Более того, обгорелые остатки газет, – когда их набиралось уже много, – он стал дожигать – прямо в клетке, устраивая небольшой костерчик.
Остекленевшие глаза куклы в сотый раз наполнялись оранжевым огнем, но теперь в этом отражении как будто появился еще и сумасшедший оттенок… однако и это не оживляло глаза.
Однажды он как-то странно засмотрелся на них. В клетке, возле вытянутых пластмассовых ног догорал последний газетный лист, уже превратившийся в небольшой треугольничек, угнетаемый огнем. Щик – короткий, еле слышный звук; и в чернеющей стороне треугольника появилась новая трещина; через несколько секунд осыпется очередная порция золы…
Ему только теперь пришло в голову: он совершенно не помнит этой куклы. Он играл с нею, когда был совсем маленьким? Нет. Но откуда же она взялась? Он был единственным ребенком в семье. Мать свозила на дачу из города всякий старый хлам и складывала его в эти кроличьи клетки и в недостроенную комнату в доме. Стало быть, и эту куклу… нет, не может быть. Он не помнил, чтобы видел ее раньше, в городе.
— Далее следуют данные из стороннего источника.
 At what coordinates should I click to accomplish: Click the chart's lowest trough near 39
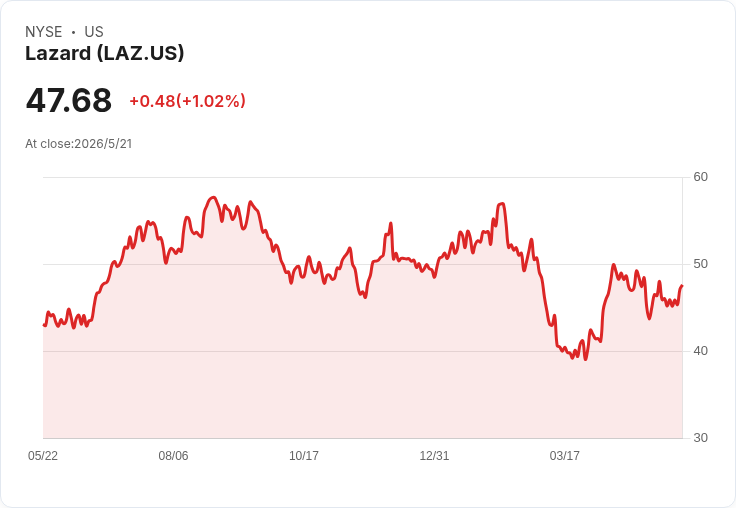click(x=585, y=359)
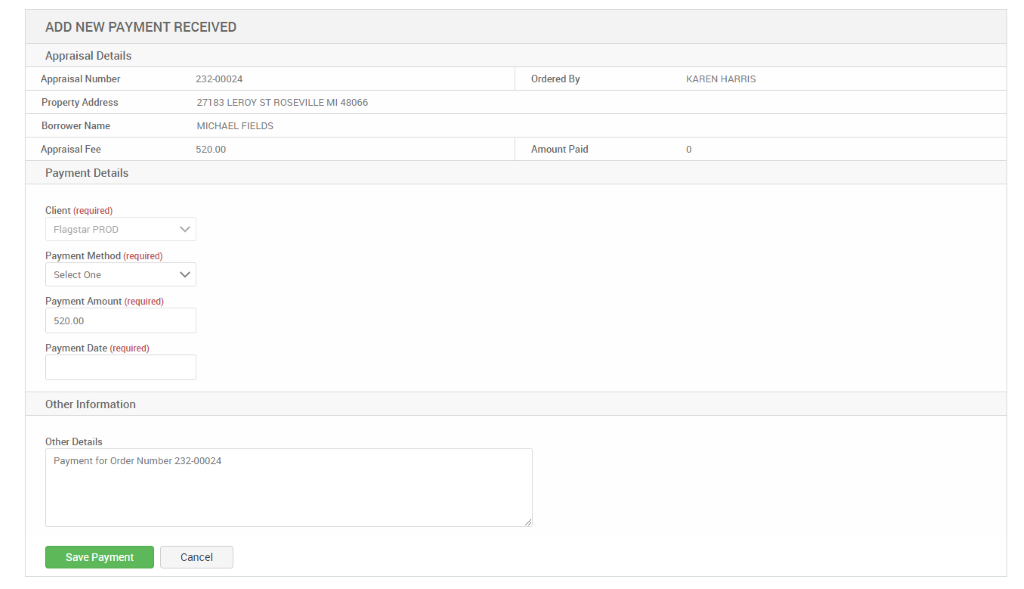Click the chevron on the Flagstar PROD dropdown
This screenshot has width=1024, height=589.
click(x=185, y=229)
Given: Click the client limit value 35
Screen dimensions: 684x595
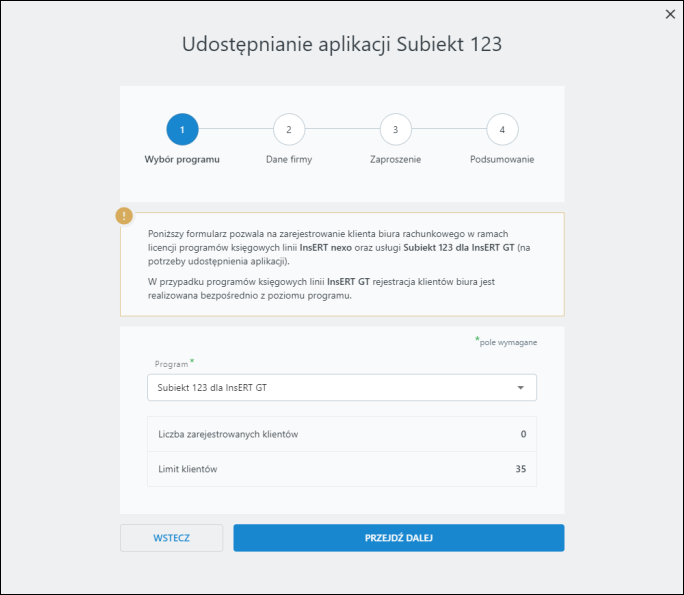Looking at the screenshot, I should point(521,469).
И в то же время, когда он увидел ее впервые – в клетке, еще пару лет назад, она совершенно не удивила его. Но и не показалась знакомой – странно, он воспринял ее абсолютно незначаще, хотя она выглядела колоритно.
А теперь вдруг необъяснимым образом в нем проснулись все эти соображения и удивление, которые должны были проснуться еще два года назад…
Эта безволосая кукла. Без одежды. С дырой в животе. С остекленевшими, не оживающими глазами…
Вдруг он поворачивает голову и… видит лицо деда. Широченные глаза смотрят прямо на него; рот чуть приоткрыт – в узкой, придавленной панике. Мышцы лица между щеками и краешками губ напряжены, – как и жилы по обеим сторонам кадыка; не трясутся, окаменели.
Гримаса на дедовом лице – смесь по-детски наивного испуга, искаженной ярости и изнеможения, будто бы от усиленных физических стараний.
– Что… что тут происходит? – голос деда натужно разрывается; почти в истерике.
Дед говорит, на каждом слове раскачиваясь телом из стороны в сторону, – конвульсивно, но без капли дрожи.